Giants to Squeeze Home in the NL West

Al Dannity | Updated Oct 04, 2017

The NL West looks to be the most competitive division in all of Baseball and Al Dannity reckons it could go to the final day.

Pick your poison The top of the National League’s West division is a bizarre cocktail of hitting, pitching, and balance. After accelerating through a re-building program the Giants are once again play-off contenders thanks to a superb rotation. Los Angeles can’t match San Franciso for pitching power but they possess an offense with proven hitters who will keep the scoreboard ticking over. Looking to prevent a Californian hegemony are the Rockies who have better fit somewhere in between LA and the Giants on both sides of the ball.

While it would be foolish to discount the Dodgers outright, they will probably still be the first ball-club to fall out of contention down the stretch. The combination of the distractions caused by the McCourt divorce and an aging line-up will prove detrimental as the season wears on and it’s hard to see Los Angeles matching up well with the hungrier challengers in the NL West.

The Rockies certainly look the more balanced of those challengers. With an established young core that brought Colorado the Wild Card berth already in place, the Rockies welcome back Jeff Francis to what is an effective but flawed pitching rotation. There are serious questions to answer in the bull-pen with Huston Street a notable injury worry, with an earliest projected return of May 1.

The Rockies’ pitching issues should be enough for the Giants to squeeze home with the division crown in 2010. With essentially no run support last year the Tim Lincecum and Matt Cain led pitching staff brought San Francisco to an 88-74 record. This season the offense is far from stellar but will provide some extra help to the Giants’ lethal pitching staff with the bats of Aubrey Huff and Mark Derosa. It’s going to be a tight one but in MLB betting it’s the tight ones where you find value and that’s why I’m back San Francisco to win the West.

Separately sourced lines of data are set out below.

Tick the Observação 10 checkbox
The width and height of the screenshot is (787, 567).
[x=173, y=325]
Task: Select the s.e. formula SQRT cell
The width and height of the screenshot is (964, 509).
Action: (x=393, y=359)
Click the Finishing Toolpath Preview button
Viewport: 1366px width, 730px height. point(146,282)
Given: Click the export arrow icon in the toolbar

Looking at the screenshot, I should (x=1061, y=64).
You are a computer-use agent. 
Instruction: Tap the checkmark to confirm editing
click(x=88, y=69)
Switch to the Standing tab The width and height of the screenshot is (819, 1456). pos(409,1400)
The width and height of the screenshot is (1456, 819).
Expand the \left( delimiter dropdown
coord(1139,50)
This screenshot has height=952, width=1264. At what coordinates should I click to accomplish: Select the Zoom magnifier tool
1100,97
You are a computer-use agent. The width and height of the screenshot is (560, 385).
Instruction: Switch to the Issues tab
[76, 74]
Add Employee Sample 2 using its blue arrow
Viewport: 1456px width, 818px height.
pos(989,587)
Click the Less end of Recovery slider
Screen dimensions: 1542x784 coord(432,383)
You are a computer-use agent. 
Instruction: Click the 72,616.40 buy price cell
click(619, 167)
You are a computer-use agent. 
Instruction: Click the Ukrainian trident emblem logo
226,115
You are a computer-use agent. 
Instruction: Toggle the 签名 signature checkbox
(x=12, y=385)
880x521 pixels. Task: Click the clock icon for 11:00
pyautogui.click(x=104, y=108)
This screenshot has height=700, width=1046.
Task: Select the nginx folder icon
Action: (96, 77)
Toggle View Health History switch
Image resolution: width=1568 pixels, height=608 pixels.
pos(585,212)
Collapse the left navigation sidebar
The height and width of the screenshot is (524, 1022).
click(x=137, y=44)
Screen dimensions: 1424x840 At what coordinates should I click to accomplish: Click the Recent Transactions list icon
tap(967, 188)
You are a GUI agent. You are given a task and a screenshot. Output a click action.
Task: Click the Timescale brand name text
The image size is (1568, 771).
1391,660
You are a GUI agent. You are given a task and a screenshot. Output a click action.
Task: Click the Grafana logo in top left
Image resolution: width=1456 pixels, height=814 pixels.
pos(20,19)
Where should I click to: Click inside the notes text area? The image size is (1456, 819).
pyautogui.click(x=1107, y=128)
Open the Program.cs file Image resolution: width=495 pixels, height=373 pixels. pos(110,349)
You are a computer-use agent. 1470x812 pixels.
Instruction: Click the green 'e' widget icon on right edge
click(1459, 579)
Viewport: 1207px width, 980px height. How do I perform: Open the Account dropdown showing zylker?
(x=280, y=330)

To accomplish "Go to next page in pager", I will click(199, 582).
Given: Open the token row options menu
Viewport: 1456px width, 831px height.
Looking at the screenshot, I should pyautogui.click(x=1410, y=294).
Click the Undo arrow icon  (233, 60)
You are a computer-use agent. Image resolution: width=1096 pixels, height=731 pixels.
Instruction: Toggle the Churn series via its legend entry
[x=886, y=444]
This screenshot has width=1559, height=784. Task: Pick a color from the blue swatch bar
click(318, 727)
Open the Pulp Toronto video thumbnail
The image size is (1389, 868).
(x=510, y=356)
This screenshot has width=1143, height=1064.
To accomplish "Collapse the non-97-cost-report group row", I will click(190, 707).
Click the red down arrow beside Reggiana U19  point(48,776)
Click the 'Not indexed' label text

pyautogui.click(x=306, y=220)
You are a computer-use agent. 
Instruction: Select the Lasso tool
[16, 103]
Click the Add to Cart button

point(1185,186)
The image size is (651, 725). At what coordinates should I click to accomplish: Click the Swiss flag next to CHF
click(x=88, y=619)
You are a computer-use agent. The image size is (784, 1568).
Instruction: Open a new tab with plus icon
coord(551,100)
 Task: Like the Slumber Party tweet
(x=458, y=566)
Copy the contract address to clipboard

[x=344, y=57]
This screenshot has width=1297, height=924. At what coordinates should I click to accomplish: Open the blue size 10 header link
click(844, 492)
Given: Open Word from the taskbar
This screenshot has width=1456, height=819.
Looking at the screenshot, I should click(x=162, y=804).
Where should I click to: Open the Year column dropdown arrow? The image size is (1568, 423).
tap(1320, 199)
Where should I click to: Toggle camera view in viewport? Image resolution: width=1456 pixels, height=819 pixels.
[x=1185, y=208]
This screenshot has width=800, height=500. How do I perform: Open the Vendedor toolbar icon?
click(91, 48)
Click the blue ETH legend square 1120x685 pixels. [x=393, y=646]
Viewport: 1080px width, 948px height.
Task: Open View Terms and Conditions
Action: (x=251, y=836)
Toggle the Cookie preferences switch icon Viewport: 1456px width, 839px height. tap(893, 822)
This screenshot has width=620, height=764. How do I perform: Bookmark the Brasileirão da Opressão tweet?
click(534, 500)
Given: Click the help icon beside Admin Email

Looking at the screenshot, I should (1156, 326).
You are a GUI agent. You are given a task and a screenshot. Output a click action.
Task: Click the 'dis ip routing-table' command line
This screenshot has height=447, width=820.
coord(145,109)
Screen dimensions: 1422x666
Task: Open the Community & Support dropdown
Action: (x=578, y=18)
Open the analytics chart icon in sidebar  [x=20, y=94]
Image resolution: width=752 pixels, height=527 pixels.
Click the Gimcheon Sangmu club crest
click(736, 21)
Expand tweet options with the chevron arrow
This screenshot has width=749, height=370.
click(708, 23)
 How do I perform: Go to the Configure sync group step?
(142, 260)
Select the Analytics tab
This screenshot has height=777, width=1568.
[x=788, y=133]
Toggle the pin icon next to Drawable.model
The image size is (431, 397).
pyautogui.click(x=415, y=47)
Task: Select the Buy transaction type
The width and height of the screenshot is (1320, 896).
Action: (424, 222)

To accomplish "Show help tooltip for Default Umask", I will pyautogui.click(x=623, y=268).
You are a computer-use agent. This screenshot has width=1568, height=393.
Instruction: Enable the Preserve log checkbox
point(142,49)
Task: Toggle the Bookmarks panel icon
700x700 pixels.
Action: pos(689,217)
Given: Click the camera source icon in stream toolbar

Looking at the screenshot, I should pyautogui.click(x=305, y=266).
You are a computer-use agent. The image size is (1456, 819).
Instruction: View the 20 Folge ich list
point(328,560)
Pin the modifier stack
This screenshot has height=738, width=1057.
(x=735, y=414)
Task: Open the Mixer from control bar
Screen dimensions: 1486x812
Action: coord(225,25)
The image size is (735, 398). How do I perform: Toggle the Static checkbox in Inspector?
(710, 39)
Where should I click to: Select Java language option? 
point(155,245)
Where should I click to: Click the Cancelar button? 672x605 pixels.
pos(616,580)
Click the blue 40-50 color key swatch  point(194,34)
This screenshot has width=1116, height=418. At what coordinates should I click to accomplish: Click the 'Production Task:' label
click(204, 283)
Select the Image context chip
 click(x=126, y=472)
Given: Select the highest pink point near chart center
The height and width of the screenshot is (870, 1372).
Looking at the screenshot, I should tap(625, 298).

A dark horse and a no-hoper Arizona hasn’t entered the NL West discussion which is unusual as they have the bones of a squad the could go above .500 in 2010. The main reason I can’t see the Diamondbacks contending is that they need every part to work this season in order to mount a serious challenge. With questions all over the park, from Mark Reynolds ability to prove he’s no fluke to Edwin Jackson consistency, it’s hard to see Arizona mounting a serious threat all the way to September.

The San Diego Padres are the Oakland As of the NL West. Like their American League counterparts, San Diego is the lone no-hoper in the most competitive division in its league. Fourth place could be possible if the D-Backs have a spectacularly collapse but otherwise this is a lost cause for 2010.